On 2/29/20 2:27 AM, Thomas Gleixner wrote:
"Pierre-Loup A. Griffais" <pgriffais@xxxxxxxxxxxxxxxxx> writes:
On 2/28/20 1:25 PM, Thomas Gleixner wrote:
Peter Zijlstra <peterz@xxxxxxxxxxxxx> writes:
Thomas mentioned something like that, the problem is, ofcourse, that we
then want to fix a whole bunch of historical ills, and the probmem
becomes much bigger.
We keep piling features on top of an interface and mechanism which is
fragile as hell and horrible to maintain. Adding vectoring, multi size
and whatever is not making it any better.
There is also the long standing issue with NUMA, which we can't address
with the current pile at all.
So I'm really advocating that all involved parties sit down ASAP and
hash out a new and less convoluted mechanism where all the magic new
features can be addressed in a sane way so that the 'F' in Futex really
only means Fast and not some other word starting with 'F'.
Are you specifically talking about the interface, or the mechanism
itself? Would you be OK with a new syscall that calls into the same code
as this patch? It does seem like that's what we want, so if we rewrote a
mechanism I'm not convinced it would come out any different. But, the
interface itself seems fair-game to rewrite, as the current futex
syscall is turning into an ioctl of sorts.
No, you are misreading what I said. How does a new syscall make any
difference? It still adds new crap to a maze which is already in a state
of dubious maintainability.
I was just going by the context added by Peter, which seemed to imply
your concerns were mostly around the interface, because I couldn't
understand a clear course of action to follow just from your email. And
frankly, still can't, but hopefully you can help us get there.
This solves a real problem with a real usecase; so I'd like to stay
practical and not go into deeper issues like solving NUMA support for
all of futex in the interest of users waiting at the other end. Can you
point us to your preferred approach just for the scope of what we're
trying to accomplish?

» DATASET EXTRACT:
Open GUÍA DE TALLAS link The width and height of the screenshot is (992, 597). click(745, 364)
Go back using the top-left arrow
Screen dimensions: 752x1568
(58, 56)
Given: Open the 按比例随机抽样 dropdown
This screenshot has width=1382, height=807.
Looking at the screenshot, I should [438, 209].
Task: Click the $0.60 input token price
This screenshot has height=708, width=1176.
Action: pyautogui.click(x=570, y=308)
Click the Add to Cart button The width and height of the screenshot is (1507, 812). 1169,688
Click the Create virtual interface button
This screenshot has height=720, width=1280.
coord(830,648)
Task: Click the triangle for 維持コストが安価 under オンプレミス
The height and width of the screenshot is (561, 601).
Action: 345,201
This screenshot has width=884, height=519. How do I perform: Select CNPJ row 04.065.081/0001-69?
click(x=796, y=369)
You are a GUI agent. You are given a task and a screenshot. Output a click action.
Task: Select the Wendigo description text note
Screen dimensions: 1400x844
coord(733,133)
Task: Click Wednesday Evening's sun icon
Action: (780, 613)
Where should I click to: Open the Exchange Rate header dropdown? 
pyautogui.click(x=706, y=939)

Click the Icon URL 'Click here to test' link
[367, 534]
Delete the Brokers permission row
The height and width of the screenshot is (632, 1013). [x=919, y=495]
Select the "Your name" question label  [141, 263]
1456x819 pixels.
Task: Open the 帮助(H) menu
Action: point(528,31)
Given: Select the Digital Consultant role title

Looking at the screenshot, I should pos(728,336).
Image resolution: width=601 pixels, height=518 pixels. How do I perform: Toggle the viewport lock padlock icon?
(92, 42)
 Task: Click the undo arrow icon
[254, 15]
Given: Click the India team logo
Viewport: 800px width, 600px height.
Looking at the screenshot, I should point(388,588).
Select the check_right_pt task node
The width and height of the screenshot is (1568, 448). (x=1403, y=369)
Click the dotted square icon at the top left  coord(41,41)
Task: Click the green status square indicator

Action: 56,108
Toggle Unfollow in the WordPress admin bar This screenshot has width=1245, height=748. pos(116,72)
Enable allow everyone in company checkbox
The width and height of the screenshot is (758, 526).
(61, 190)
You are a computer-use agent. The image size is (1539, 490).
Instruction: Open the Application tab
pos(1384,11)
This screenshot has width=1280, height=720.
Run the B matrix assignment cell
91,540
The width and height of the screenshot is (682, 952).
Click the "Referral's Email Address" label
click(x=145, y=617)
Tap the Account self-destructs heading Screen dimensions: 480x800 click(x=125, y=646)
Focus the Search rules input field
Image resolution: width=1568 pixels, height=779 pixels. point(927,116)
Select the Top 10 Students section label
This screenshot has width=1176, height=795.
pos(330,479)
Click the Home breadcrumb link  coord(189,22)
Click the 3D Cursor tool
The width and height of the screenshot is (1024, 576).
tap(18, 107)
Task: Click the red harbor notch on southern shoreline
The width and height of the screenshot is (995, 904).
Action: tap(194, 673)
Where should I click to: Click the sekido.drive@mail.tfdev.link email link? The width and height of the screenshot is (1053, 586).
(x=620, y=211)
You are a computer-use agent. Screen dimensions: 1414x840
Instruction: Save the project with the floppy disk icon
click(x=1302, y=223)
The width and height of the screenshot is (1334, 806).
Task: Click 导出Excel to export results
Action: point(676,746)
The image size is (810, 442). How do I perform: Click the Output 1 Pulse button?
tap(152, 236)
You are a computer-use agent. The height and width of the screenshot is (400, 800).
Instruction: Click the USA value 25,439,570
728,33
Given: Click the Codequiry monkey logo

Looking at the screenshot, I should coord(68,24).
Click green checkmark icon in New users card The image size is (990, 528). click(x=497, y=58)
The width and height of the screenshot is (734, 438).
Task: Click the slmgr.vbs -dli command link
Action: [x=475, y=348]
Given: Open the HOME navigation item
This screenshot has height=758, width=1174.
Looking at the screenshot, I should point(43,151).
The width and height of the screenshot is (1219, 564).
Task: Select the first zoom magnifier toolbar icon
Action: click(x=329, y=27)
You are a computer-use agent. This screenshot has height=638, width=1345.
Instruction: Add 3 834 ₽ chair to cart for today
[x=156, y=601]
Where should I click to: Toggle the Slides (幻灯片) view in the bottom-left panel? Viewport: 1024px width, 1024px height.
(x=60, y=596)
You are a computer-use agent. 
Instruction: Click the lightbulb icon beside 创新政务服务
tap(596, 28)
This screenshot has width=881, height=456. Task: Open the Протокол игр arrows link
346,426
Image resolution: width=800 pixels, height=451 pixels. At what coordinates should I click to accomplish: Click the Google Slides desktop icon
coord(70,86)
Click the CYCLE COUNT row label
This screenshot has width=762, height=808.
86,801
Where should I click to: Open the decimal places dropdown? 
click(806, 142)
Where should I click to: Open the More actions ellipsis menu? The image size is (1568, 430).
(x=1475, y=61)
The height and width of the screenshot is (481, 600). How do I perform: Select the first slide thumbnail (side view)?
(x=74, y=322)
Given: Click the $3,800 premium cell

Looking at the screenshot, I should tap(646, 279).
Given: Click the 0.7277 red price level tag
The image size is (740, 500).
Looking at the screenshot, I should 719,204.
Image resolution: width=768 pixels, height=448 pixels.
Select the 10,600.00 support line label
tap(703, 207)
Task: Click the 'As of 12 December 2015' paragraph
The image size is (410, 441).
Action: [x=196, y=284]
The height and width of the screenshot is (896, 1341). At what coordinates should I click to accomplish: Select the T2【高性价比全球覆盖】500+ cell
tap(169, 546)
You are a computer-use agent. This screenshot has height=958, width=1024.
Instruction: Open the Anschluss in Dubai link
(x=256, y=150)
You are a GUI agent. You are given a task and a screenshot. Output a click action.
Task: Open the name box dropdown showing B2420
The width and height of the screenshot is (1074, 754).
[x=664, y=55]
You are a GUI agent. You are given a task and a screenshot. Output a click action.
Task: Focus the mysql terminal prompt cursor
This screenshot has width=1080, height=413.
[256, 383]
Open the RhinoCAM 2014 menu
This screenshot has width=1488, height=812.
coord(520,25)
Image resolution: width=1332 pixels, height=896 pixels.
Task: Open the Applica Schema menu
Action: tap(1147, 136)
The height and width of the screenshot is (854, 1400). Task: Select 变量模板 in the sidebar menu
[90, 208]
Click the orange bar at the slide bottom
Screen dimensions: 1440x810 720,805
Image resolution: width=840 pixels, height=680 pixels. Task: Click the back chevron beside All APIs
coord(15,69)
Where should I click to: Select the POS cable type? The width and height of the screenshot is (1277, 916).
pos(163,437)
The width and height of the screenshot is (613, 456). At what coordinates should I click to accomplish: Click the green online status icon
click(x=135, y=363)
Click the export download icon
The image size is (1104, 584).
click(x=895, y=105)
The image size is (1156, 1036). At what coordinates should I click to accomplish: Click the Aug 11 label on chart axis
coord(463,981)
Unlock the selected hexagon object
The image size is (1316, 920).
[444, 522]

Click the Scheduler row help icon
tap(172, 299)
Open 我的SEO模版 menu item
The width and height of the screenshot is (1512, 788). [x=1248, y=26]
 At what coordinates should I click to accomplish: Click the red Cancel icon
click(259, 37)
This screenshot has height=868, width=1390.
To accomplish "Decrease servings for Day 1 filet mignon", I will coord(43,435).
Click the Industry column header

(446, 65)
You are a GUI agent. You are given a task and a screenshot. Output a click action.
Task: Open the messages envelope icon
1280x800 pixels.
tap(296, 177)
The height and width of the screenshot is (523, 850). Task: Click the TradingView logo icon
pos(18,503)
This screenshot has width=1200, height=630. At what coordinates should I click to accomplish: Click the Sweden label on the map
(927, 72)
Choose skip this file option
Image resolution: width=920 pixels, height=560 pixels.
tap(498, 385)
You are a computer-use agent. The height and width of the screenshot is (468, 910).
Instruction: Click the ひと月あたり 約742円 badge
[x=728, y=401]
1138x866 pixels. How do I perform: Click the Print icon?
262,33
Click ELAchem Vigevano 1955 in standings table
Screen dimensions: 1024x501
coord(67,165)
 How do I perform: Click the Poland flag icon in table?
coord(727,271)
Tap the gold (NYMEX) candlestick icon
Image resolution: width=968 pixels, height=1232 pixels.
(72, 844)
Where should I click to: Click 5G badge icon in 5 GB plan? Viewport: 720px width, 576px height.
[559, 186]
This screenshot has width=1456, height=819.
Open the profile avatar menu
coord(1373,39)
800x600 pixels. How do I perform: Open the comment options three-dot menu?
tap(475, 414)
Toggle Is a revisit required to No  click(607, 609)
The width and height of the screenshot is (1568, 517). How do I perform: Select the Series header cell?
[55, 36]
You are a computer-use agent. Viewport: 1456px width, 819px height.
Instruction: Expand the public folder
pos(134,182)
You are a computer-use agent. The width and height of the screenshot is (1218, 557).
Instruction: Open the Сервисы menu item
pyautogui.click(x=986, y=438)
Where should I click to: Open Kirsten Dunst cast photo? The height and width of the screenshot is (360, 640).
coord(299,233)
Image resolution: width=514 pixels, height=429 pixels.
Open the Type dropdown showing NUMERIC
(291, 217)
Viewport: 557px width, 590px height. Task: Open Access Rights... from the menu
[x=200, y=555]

» REQUIRED TASK A: Please list each person named in the futex discussion above, giving every name only once.
» REQUIRED TASK B: Carry the futex discussion forward, starting right after its final sentence.

» EXERCISE OUTPUT A:
Thomas Gleixner
Pierre-Loup A. Griffais
Peter Zijlstra

» EXERCISE OUTPUT B:
If we go by the argument that something solves a real use case and take
this as justification to proliferate existing crap, then we never get to
the point where things get redesigned from ground up. Quite the
contrary, we are going to duct tape it to death.
It does not matter at all whether the syscall is multiplexing or split
up into 5 different ones. That's a pure cosmetic exercise.
While all the currently proposed extensions (multiple wait, variable
size) make sense conceptually, I'm really uncomfortable to just cram
them into the existing code. They create an ABI which we have to
maintain forever.
From experience I just know that every time we extended the futex
interface we opened another can of worms which hunted us for years if
not for more then a decade. Guess who has to deal with that. Surely not
the people who drive by and solve their real world usecases. Just go and
read the changelog history of futexes very carefully and you might
understand what kind of complex beasts they are.
At some point we simply have to say stop, sit down and figure out which
kind of functionality we really need in order to solve real world user
space problems and which of the gazillion futex (mis)features are just
there as historical ballast and do not have to be supported in a new
implementation, REQUEUE is just the most obvious example.
I completely understand that you want to stay practical and just want to
solve your particular itch, but please understand that the people who
have to deal with the fallout and have dealt with it for 15+ years have
very practical reasons to say no.
Note that it would have been nice to get that high-level feedback on the
first version; instead we just received back specific feedback on the
implementation itself, and questions about usecase/motivation that we
tried to address, but that didn't elicit any follow-ups.
Please bear with me for a second in case you thought you were obviously
very clear about the path forward, but are you saying that:
1. Our usecase is valid, but we're not correct about futex being the
right fit for it, and we should design an implement a new primitive to
handle it?
2. Our usecase is valid, and our research showing that futex is the
optimal right fit for it might be correct, but futex has to be
significantly refactored before accepting this new feature. (or any new
feature?)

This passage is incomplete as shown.